[Pixel coordinate grounding data]
--- START ---

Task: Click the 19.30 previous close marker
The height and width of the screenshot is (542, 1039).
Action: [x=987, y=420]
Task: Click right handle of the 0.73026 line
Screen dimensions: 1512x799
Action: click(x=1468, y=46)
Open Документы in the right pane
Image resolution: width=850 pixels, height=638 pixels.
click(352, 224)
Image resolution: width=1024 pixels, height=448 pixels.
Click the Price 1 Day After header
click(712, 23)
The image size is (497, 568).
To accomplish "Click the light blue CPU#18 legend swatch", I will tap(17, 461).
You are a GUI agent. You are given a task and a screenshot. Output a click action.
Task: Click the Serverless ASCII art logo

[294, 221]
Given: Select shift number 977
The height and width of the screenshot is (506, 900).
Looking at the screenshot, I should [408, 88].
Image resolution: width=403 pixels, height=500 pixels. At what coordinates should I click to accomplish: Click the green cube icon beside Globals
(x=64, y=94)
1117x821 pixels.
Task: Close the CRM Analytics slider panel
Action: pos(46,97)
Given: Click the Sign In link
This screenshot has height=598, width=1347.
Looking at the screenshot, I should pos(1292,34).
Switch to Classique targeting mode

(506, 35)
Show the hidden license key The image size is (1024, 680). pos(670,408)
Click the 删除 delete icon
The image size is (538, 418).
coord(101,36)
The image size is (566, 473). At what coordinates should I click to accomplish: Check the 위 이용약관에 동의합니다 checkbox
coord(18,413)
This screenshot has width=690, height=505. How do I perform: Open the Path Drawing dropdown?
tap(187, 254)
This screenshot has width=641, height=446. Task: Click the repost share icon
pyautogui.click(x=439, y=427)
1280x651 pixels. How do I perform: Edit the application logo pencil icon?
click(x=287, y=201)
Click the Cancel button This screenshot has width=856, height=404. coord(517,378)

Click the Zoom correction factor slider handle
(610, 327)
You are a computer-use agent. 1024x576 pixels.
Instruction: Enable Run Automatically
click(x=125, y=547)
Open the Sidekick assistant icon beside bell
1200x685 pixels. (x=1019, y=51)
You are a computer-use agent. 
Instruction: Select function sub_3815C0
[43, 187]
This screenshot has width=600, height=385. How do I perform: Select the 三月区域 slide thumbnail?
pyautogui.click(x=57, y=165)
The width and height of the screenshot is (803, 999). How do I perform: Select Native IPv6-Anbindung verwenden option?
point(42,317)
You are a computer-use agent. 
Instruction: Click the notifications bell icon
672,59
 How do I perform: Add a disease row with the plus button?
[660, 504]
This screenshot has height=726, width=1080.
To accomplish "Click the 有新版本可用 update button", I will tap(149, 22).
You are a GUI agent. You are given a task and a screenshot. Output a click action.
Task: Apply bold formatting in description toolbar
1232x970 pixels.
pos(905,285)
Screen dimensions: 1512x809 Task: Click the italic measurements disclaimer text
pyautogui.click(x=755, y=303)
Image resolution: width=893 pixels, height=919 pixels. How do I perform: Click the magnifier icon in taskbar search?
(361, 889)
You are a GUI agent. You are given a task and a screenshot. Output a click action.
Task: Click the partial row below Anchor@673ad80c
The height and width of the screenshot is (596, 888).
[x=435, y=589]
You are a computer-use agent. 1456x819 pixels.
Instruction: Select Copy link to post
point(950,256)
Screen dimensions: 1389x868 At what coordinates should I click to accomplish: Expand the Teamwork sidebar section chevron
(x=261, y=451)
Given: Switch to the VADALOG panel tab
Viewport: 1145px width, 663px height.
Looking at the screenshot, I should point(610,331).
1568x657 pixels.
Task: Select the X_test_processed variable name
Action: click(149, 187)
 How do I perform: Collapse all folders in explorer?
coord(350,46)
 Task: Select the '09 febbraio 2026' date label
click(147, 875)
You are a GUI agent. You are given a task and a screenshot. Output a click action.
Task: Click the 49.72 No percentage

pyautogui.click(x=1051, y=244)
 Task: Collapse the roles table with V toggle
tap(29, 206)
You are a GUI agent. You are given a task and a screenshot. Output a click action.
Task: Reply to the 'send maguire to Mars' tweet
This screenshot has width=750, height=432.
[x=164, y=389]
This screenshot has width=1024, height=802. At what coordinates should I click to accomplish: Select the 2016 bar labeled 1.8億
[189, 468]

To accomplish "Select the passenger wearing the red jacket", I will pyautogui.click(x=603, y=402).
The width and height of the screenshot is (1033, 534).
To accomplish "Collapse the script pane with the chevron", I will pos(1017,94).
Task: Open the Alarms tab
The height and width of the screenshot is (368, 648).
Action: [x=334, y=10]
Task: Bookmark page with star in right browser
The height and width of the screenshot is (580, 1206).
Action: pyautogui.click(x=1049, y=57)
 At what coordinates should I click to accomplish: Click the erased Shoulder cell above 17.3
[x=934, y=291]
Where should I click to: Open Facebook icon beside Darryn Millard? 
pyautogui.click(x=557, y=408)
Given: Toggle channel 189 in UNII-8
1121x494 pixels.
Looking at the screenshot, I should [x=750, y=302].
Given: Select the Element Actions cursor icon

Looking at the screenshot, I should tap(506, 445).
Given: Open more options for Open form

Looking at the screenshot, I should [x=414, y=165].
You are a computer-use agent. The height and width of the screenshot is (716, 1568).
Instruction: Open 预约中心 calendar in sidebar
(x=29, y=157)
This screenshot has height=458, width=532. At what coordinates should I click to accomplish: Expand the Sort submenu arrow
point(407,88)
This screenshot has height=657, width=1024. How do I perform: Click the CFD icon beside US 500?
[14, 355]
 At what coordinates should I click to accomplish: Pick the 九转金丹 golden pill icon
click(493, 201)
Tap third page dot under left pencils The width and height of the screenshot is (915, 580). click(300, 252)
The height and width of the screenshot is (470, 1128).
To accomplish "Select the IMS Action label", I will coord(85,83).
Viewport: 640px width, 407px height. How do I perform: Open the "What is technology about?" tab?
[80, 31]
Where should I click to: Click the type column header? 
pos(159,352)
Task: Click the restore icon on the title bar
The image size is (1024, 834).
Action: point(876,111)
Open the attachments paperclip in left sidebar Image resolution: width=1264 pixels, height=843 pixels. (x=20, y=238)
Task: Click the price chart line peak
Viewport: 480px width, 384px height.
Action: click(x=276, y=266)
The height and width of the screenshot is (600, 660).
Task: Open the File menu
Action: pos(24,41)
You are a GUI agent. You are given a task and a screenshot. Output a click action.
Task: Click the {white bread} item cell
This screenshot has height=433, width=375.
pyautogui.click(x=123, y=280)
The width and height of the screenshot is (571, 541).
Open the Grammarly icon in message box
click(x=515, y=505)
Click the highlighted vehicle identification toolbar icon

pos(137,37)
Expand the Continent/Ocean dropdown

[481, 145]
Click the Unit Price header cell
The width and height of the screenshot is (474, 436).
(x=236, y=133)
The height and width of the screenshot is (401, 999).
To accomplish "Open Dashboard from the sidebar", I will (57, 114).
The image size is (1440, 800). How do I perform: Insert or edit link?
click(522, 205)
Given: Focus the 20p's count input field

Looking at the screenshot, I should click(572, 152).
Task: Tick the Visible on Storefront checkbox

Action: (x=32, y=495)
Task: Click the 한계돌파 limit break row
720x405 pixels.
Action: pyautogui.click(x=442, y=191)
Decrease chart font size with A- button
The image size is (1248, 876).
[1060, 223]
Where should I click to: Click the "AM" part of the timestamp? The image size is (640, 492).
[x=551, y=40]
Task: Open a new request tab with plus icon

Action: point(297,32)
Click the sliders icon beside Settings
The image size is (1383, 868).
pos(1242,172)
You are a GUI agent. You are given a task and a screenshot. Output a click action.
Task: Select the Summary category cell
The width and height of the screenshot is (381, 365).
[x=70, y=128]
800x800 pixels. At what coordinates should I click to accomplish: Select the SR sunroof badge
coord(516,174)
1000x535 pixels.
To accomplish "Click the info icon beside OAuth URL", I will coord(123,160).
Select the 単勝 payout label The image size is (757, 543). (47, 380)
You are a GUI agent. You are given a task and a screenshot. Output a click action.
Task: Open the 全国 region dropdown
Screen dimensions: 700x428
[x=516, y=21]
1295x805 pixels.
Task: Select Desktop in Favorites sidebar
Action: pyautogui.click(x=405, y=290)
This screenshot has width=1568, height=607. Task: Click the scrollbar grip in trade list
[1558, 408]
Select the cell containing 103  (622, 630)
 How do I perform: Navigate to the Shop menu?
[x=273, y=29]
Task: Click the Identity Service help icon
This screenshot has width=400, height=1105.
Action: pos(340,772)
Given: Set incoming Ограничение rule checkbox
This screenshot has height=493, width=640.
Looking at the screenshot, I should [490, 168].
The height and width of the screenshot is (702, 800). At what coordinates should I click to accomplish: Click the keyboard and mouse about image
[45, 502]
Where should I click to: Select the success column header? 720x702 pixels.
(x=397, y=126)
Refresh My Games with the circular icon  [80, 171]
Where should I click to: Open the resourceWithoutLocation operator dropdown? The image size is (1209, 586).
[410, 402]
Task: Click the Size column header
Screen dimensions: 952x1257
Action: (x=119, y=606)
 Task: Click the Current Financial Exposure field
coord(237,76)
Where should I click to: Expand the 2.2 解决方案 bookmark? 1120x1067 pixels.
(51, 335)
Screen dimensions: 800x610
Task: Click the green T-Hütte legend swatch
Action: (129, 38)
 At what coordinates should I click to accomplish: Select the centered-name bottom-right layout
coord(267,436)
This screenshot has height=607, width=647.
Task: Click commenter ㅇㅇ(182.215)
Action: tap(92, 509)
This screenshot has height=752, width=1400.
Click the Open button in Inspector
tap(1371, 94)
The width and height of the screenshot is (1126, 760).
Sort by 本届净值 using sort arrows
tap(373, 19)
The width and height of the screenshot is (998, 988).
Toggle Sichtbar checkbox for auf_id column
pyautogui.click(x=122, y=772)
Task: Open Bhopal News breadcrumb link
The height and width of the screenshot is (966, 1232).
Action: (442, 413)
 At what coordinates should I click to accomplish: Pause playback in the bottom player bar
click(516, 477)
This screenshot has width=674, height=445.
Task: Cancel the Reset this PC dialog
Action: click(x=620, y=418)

--- END ---

Problem to solve ▸
Take every line above carrying "left" and return it.

Solved exercise ▸
Tap third page dot under left pencils The width and height of the screenshot is (915, 580). click(300, 252)
Open the attachments paperclip in left sidebar Image resolution: width=1264 pixels, height=843 pixels. (x=20, y=238)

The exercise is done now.